:: Work to complete ::
Each line of the records below that holds "will" should be returned.

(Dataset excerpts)

--------

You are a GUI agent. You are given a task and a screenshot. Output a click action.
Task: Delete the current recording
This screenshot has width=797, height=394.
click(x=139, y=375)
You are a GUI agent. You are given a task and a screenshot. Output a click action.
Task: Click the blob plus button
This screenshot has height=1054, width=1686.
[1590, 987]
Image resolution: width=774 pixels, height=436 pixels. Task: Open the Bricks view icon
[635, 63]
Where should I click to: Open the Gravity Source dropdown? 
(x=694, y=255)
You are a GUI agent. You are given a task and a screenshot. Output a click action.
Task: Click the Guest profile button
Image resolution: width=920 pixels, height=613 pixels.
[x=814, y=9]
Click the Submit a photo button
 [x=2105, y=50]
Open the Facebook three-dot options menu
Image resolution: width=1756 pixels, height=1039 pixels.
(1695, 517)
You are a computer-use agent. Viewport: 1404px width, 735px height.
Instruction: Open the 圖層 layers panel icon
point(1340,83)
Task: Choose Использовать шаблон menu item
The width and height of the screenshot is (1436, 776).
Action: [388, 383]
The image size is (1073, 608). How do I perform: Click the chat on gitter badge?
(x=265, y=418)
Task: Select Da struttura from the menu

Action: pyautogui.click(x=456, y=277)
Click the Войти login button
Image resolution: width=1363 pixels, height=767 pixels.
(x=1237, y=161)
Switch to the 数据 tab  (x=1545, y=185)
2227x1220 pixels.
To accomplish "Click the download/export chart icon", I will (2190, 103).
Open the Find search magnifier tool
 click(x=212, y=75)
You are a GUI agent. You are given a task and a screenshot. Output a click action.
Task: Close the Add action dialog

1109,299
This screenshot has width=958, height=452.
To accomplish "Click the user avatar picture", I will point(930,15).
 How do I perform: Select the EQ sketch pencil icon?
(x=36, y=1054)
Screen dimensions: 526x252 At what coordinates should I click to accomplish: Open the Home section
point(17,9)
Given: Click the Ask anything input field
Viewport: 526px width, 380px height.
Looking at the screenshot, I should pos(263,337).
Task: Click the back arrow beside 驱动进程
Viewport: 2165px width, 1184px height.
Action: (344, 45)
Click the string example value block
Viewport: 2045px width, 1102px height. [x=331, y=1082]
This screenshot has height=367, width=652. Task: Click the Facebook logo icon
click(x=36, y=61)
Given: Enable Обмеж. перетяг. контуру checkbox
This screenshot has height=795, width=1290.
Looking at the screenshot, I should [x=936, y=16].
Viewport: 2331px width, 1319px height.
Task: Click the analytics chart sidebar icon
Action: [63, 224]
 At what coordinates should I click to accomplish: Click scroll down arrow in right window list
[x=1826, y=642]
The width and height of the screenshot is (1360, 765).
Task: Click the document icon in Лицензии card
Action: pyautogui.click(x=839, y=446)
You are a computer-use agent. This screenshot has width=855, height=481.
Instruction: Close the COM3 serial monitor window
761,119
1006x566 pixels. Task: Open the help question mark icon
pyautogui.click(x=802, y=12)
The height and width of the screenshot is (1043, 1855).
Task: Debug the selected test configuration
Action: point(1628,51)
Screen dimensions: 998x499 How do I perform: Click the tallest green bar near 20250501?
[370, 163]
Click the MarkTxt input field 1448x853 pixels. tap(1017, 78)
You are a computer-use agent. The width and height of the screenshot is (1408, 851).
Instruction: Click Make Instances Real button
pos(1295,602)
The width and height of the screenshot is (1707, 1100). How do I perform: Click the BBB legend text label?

--------

:: Answer for the task ::
To accomplish "Click the download/export chart icon", I will (2190, 103).
To accomplish "Click the user avatar picture", I will point(930,15).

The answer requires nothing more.